◆ **Set problem**: Copy the data below line for line, leaving the pictures out of your copy.

════

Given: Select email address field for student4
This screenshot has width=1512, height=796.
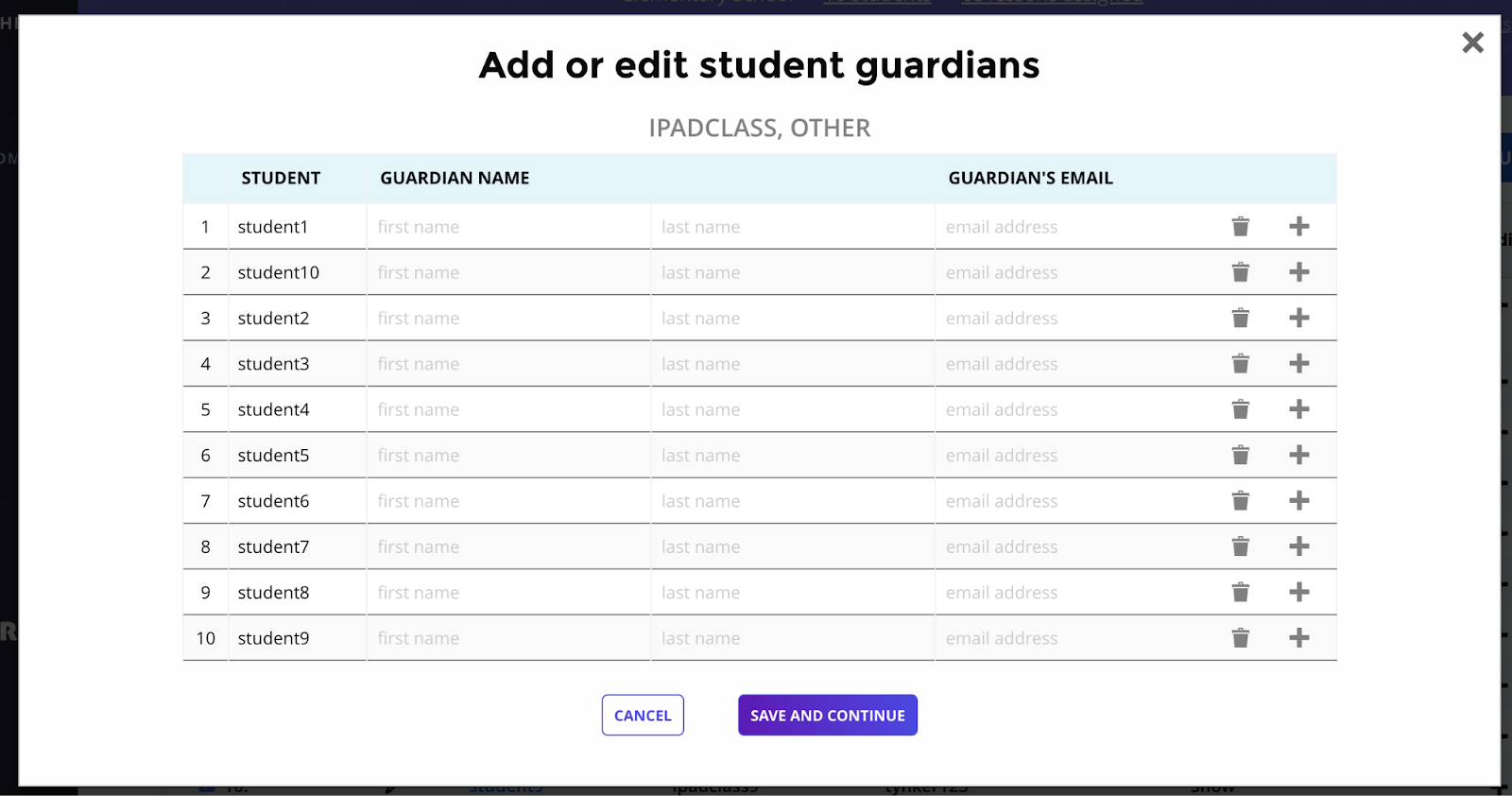Looking at the screenshot, I should pyautogui.click(x=1077, y=409).
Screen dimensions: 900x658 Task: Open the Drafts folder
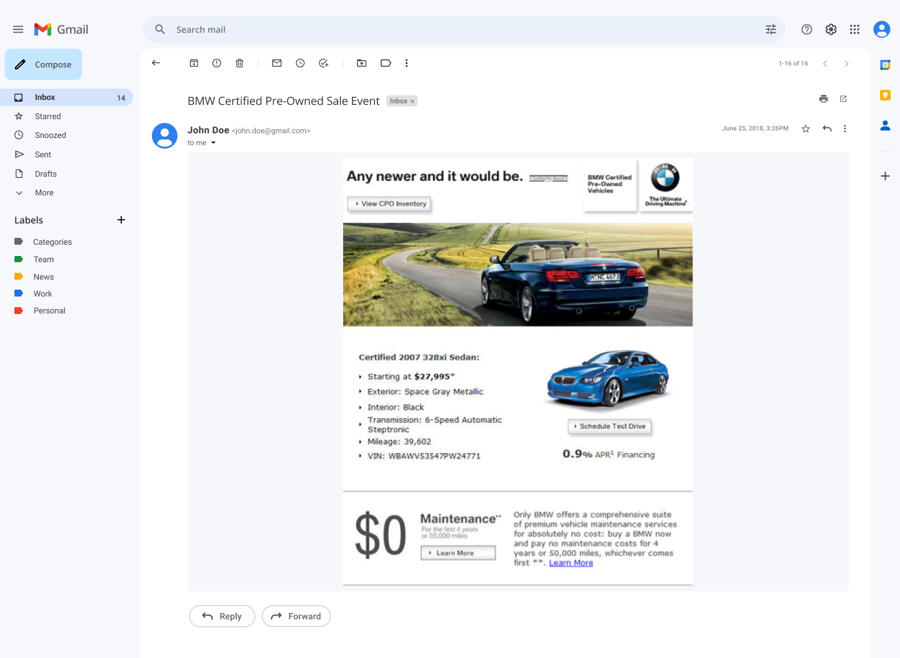click(x=45, y=173)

════

◆ **Exercise output**:
Given: Select email address field for student4
This screenshot has width=1512, height=796.
Looking at the screenshot, I should pyautogui.click(x=1077, y=409).
Screen dimensions: 900x658 Task: Open the Drafts folder
click(x=45, y=173)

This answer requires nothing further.